--- Selected extract Enclosed Below ---

The COVID-19 pandemic poses a major challenge for Canadian business, putting many firms in a life and death situation and for nearly a third of firms revenues have declined by 30 per cent or more, with small and medium businesses especially hard hit, says a new report released Tuesday by TD Economics.
The report, Assess the Stress: Checking In On The Health of Canadian Businesses, said nearly one-in-five firms state that they cannot survive at their current level of revenue for more than six months.
“Given the severity of the crisis, all levels of government have rolled out significant financial support measures. These have helped many businesses to stay afloat despite large revenue shortfalls,” it said. “Still, even as fiscal taps remain open, many firms, already weakened by the first bout of the health crisis, will find it harder to survive the second wave. The start of vaccine distribution offers a glimmer of hope, but many businesses are running out of time. Of those that do survive, higher debt burdens are likely to weigh on profitability and growth for years to come.

--- End of Enclosed Selected extract ---
--- Collected data Enclosed Below ---

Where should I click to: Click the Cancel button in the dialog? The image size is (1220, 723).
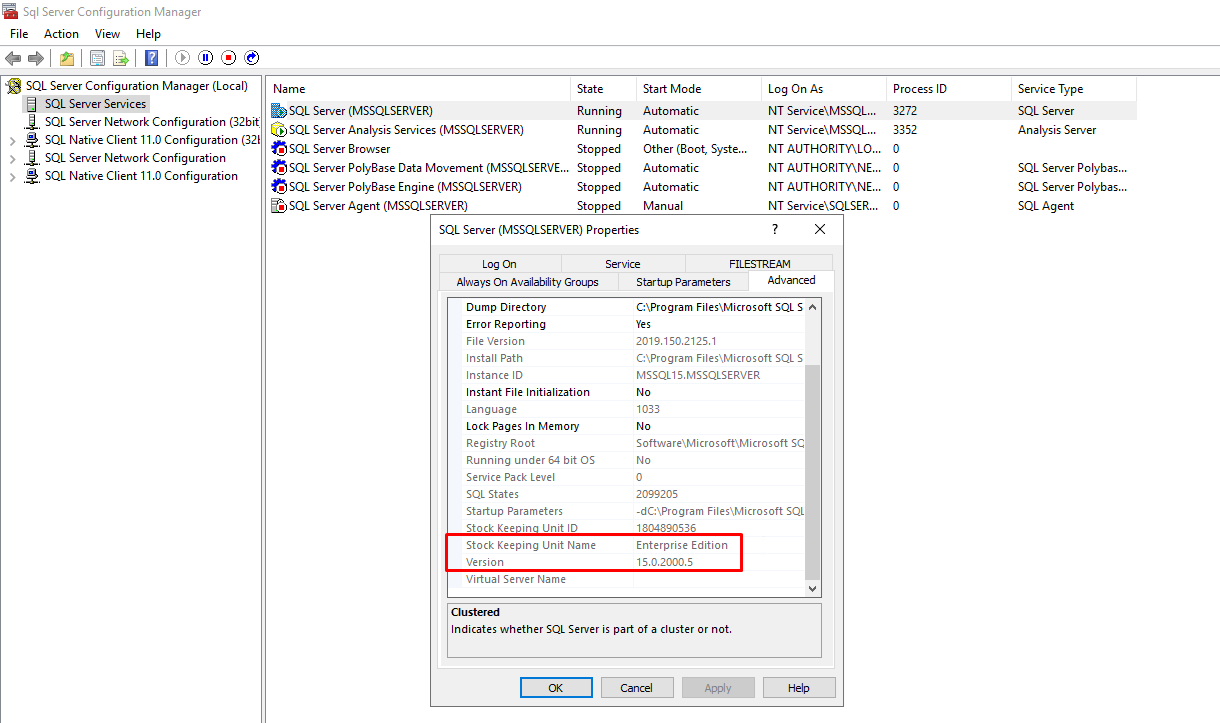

--- End of Enclosed Collected data ---

### What to work on
[a] Translate this sentence from the passage on COVID-19 and Canadian business into Spanish: "The report, Assess the Stress: Checking In On The Health of Canadian Businesses, said nearly one-in-five firms state that they cannot survive at their current level of revenue for more than six months."
[b] Write the next few sentences of the passage on COVID-19 and Canadian business, picking up after its final sentence.

### Task responses
[a] El informe, Assess the Stress: Checking In On The Health of Canadian Businesses, señaló que casi una de cada cinco empresas afirma que no puede sobrevivir más de seis meses con su nivel actual de ingresos.

[b]
“Surprisingly, even as other indicators are flashing red, business insolvencies have remained relatively benign last year. Depressed insolvency rates may offer more reasons for concern than optimism, as it likely captures increased reliance on borrowed funds as well as higher business exits. Only time will show the true rate of business survivorship and scarring, which will only become evident when temporary financial supports recede along with the pandemic.
“Significant business exits during the pandemic will leave a void that will need to be filled by new businesses once the crisis is over. Elevated personal saving and lower commercial rents should help new businesses to start on a solid footing.”